Crystal: Adding type restriction to ivar makes compiler fail

Created on 20 Jun 2018  路  7Comments  路  Source: crystal-lang/crystal

Reproducible code:

class Foo
  @bar : Int32 = uninitialized Int32
end

Fails at compile time:

Error in line 2: undefined method 'uninitialized'

While:

class Foo
  @bar = uninitialized Int32
end

Works just as expected, i.e. the programs compiles, and Foo@bar is not initialized.

Crystal version and OS

% crystal -v 
Crystal 0.25.0 (2018-06-12)

LLVM: 6.0.0
Default target: x86_64-pc-linux-gnu

% uname -mors
Linux 4.17.2-1-ARCH x86_64 GNU/Linux

All 7 comments

uninitialized is a fixed construct. The only valid syntax is one of these:

name = uninitialized Type
@name = uninitialized Type
@@name = uninitialized Type

That means this is not valid syntax:

@name : Int32 = uninitialized Type

This is not a bug.

I know x = uninitialized Type is not consistent with the rest of the language, but, well, it's not something that should be used, ever. There's always a better solution. It just exists to implement super low-level stuff. In fact, maybe it should be removed from the language altogether and just pay for the small performance hit whenever its used.
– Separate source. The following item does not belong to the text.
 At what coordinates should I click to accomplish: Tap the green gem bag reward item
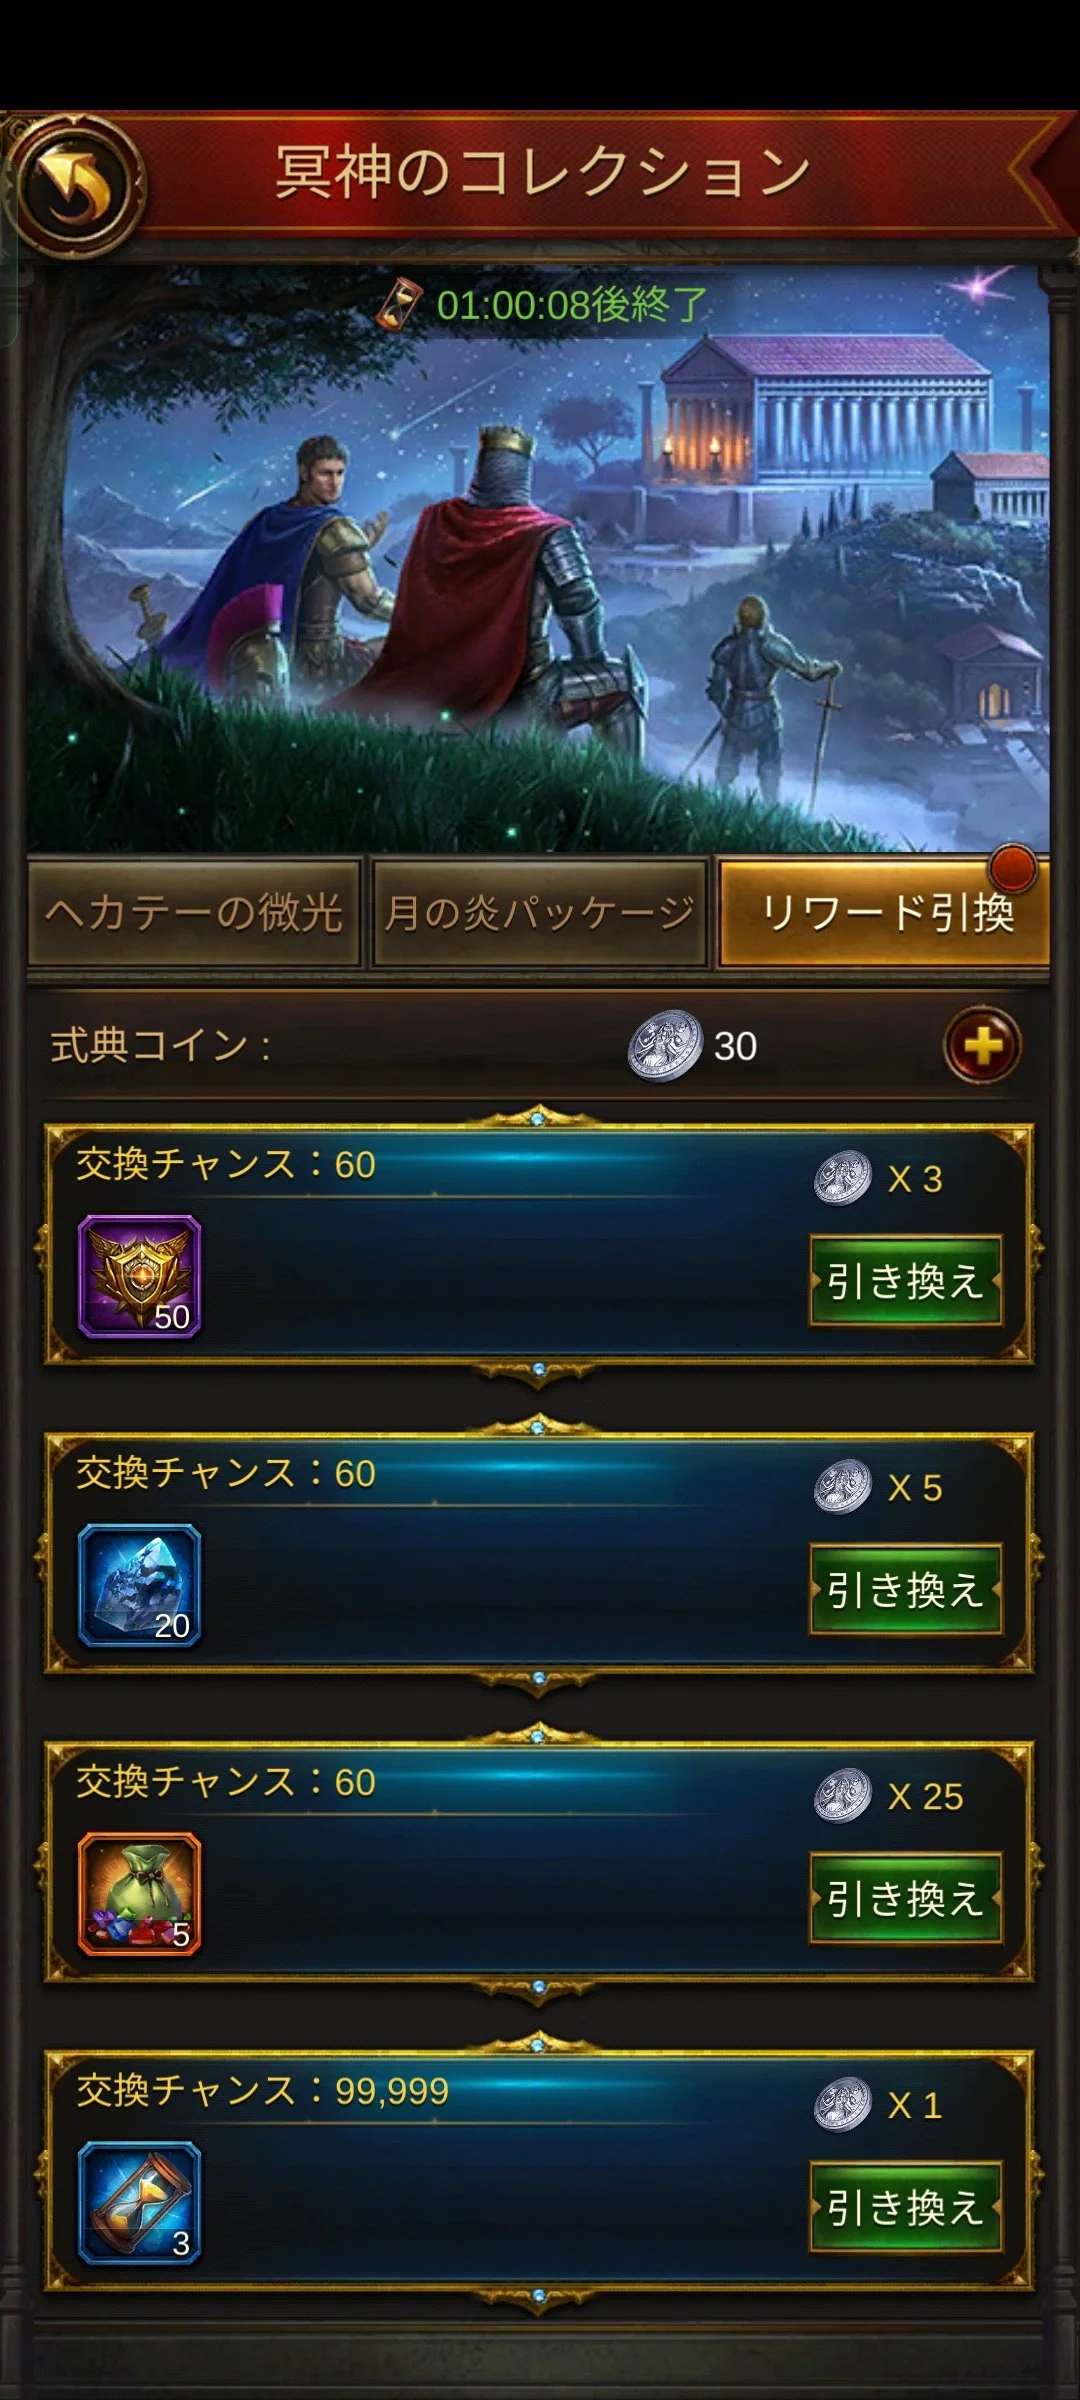tap(140, 1894)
At least it seems to me that using uninitialized is very practical to use with C bindings and ivars. As long as it is done properly.

I ran into this trying to write some simple getters:

class Foo
  getter bar : Int32 = uninitialized Int32
end
% crystal foo.cr
Error in line 2: expanding macro

in macro 'getter' expanded macro: macro_94066989783344:113, line 4:

   1.       
   2.         
   3.           
>  4.             @bar : Int32 = uninitialized(Int32)
   5. 
   6.             def bar : Int32
   7.               @bar
   8.             end
   9.           
  10.         
  11.       
  12.     

undefined method 'uninitialized'

As long as it is done properly.

Doing it properly means what @asterite said.

What's your issue with that?

@bar = uninitialized Int32
getter bar : Int32

Don't use uninitialized. You really don't need it.

What are you trying to do?

Yes. I really don't need it, but I found it to work, hence I use it. There are safer ways, I still use this.

I am not trying to convince you that people should use it, I am trying to tell you:

getter bar : Type = uninitialized Type

fails. Because this only fails when using uninitialized with type restrictions, and getter requires to specify type after ivar name. I think that the current behaviour is not optimal.

I think it is optimal: it's harder for you to use uninitialized variables, and that's a good thing in my opinion.

Closing. As stated above this is by design. Please use alternatives. Thanks!